Objectives
Real-Time Conversational Command Handling
Develop an in-car voice assistant capable of understanding and responding to nuanced, conversational commands like "It’s too cold" or "The windshield is fogging up," offering more natural interactions than traditional voice commands.
Edge Deployment for Low Latency and Privacy
Replace the existing BERT-based model with a more sophisticated LLM, such as LLaMA, optimized for on-device edge deployment, minimizing reliance on cloud-based processing and reducing latency to enhance user privacy.

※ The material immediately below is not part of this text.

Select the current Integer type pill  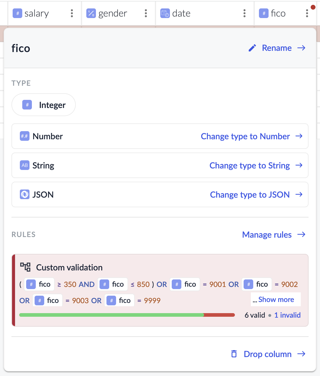(44, 105)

Optimized Resource Utilization
Ensure efficient operation of the LLaMA model on Nvidia Orin by applying advanced techniques like 2:4 structured sparsity, TensorRT, and 8-bit quantization, enabling high performance without overtaxing the chip's computational resources.
Results
Sub-100 ms Response Time
Achieved real-time voice command processing with response times under 100 ms, vastly improving the user experience in handling both simple and complex commands.
Efficient Use of Orin’s Resources
Deployed the optimized LLaMA model without impacting the Orin chip's capacity to handle critical self-driving tasks, thanks to resource-efficient techniques like structured sparsity, quantization, and TensorRT integration.
Enhanced Natural Language Understanding
The voice assistant effectively handled more conversational and nuanced commands, improving context interpretation and user intent recognition over the BERT-based model.
Cost Savings and Privacy
Eliminated the need for cloud-based processing, reducing operational costs and enhancing privacy by ensuring voice data remained local to the vehicle.